On this day in 2002, President George W. Bush announces his plan to federally fund faith-based initiatives.
Bush started his day at a National Prayer Breakfast held in the ballroom of the Washington Hilton Hotel, where he explained the basic philosophy behind his plan. In service to others, he said, we find deep human fulfillment. And as acts of service are multiplied, our nation becomes a more welcoming place. Later that day, he announced the new policy from the Oval Office with leading members of Congress and the press in attendance. Bush proposed that faith-based organizations should assume a greater role in providing social-service programs without breaching the separation of church and state. He suggested that government should not discriminate against faith-based programs, but it should encourage them to flourish. Under his plan, religious groups could receive federal funding to implement programs usually carried out by secular non-profit organizations.
A devout Christian, Bush's plan applied to a multitude of denominations in order to, in his words, unleash these fantastic armies of compassion which exist all across the country. The new policy received bipartisan support, including kudos from leading Senators Joseph Liebermann and Rick Santorum. The senators agreed with Bush that individuals and couples should receive tax breaks for donations to faith-based charities as well as secular organizations.
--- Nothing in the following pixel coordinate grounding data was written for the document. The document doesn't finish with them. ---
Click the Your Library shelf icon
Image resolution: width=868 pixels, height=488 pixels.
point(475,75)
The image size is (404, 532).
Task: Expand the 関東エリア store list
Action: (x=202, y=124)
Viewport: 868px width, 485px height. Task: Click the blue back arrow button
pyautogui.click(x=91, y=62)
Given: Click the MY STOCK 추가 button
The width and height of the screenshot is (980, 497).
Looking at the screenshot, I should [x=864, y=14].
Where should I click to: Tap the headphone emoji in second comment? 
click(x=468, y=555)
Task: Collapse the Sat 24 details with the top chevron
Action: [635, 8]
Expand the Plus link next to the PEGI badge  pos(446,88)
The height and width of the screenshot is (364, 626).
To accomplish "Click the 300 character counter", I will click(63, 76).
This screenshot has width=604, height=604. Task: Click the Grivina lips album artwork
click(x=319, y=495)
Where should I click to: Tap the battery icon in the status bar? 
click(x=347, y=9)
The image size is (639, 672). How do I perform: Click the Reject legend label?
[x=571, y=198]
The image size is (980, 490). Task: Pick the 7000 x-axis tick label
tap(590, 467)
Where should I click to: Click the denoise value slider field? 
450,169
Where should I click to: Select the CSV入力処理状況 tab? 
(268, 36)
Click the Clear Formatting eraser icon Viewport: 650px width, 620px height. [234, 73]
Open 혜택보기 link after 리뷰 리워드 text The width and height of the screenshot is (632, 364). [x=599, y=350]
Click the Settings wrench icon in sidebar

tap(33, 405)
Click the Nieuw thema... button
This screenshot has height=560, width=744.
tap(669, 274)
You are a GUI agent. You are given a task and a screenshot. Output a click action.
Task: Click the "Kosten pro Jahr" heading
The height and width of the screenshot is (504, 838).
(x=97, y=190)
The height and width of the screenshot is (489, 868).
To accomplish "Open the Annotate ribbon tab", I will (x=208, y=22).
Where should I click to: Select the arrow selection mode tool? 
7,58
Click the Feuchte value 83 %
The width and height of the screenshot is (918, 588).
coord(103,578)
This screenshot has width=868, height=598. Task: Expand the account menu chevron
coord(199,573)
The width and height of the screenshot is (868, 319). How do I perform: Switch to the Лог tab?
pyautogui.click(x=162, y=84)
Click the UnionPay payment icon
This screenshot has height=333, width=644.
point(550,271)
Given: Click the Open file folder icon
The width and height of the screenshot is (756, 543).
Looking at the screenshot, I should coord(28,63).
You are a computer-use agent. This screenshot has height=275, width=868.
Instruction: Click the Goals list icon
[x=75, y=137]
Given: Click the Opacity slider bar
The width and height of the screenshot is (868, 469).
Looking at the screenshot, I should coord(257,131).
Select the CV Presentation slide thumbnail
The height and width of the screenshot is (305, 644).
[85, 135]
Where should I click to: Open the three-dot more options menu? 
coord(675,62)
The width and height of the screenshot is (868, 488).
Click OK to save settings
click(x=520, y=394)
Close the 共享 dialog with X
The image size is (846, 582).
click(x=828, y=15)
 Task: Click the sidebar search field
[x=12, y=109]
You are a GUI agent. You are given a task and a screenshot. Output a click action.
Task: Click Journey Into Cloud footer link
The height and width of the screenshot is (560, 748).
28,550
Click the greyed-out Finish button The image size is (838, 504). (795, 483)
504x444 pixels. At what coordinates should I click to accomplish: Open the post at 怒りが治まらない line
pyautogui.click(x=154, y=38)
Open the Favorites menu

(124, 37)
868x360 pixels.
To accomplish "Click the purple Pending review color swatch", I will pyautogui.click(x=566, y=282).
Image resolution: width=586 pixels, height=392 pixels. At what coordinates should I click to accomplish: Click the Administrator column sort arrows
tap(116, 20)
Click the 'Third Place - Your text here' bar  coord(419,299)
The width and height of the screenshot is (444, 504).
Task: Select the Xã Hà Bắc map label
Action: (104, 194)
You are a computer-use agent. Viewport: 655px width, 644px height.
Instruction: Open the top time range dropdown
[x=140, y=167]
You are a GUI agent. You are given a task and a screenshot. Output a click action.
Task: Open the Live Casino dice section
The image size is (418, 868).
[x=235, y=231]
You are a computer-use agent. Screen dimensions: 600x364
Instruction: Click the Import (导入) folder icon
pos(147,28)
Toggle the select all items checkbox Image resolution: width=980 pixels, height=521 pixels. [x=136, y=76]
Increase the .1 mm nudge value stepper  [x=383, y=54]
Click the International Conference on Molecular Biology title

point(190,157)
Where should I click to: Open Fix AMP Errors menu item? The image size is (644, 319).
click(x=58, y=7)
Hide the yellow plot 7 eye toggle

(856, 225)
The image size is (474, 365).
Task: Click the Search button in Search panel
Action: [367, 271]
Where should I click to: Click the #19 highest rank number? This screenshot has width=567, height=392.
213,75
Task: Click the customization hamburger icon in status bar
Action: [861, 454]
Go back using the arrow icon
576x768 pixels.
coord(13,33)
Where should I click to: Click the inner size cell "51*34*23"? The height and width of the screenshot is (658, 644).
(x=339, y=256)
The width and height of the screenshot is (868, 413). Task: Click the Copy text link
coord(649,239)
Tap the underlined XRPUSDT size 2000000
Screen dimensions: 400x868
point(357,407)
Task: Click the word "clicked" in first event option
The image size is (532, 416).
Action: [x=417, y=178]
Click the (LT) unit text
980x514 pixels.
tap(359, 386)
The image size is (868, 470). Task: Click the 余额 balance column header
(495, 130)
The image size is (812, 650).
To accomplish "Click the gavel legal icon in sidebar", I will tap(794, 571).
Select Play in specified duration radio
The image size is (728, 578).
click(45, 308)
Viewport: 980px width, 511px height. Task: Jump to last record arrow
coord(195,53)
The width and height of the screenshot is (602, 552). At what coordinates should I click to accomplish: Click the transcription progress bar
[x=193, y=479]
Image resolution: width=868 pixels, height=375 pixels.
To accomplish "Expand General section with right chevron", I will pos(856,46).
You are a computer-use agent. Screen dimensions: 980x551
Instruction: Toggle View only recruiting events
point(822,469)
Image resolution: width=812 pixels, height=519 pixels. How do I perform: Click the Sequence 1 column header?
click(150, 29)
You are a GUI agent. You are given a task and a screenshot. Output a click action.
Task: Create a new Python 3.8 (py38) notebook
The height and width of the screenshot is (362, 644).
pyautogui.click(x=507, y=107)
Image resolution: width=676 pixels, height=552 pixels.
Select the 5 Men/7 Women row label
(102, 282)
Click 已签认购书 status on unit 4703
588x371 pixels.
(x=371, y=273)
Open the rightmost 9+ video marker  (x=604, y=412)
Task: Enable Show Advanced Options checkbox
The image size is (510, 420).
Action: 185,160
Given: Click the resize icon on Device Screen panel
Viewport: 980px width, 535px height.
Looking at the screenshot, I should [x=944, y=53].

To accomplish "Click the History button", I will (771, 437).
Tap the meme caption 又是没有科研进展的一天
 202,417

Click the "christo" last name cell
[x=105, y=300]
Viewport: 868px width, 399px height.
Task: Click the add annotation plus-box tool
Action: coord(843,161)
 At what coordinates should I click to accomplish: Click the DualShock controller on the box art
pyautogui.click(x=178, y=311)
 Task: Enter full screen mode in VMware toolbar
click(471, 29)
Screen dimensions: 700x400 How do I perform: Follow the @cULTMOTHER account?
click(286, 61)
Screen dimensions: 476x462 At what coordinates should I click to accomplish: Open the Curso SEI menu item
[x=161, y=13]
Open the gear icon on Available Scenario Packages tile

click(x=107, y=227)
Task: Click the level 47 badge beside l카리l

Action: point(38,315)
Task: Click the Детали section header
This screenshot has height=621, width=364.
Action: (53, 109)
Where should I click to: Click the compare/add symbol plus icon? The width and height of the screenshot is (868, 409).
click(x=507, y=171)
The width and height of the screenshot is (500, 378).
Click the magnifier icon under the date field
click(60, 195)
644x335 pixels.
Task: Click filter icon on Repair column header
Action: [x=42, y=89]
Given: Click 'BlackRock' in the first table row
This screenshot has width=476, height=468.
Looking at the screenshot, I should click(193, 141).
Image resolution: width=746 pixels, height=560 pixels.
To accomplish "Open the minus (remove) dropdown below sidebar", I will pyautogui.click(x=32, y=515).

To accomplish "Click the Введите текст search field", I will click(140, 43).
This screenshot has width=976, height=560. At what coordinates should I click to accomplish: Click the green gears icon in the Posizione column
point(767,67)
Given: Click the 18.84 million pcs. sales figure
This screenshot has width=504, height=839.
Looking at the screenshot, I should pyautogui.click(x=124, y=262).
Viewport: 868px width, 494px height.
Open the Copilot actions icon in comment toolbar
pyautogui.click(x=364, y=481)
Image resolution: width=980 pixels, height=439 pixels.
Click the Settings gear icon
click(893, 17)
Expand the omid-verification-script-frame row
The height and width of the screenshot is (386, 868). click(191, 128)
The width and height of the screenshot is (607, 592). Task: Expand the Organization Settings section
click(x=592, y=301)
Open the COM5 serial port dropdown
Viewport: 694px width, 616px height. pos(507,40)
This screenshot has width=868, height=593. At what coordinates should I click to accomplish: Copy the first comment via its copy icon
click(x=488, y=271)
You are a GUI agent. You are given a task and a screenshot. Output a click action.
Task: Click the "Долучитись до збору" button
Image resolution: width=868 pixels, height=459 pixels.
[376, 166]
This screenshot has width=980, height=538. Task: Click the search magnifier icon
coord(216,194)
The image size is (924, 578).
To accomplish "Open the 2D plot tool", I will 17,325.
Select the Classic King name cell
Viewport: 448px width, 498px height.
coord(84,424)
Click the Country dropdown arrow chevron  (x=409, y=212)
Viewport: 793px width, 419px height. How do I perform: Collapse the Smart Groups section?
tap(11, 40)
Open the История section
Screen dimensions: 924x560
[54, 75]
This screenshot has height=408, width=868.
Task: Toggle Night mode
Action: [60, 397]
Bush's plan to federally fund faith-based programs upset die-hard secularists and debate over the efficacy and constitutionality of the program continued into his second term. While a study by the PEW Forum on Religion and Public Life revealed that approximately 70 percent of Americans prefer that government agencies provide the majority of aid to the needy and poor, the same number supported the right of church organizations to apply for federal funding for their social programs.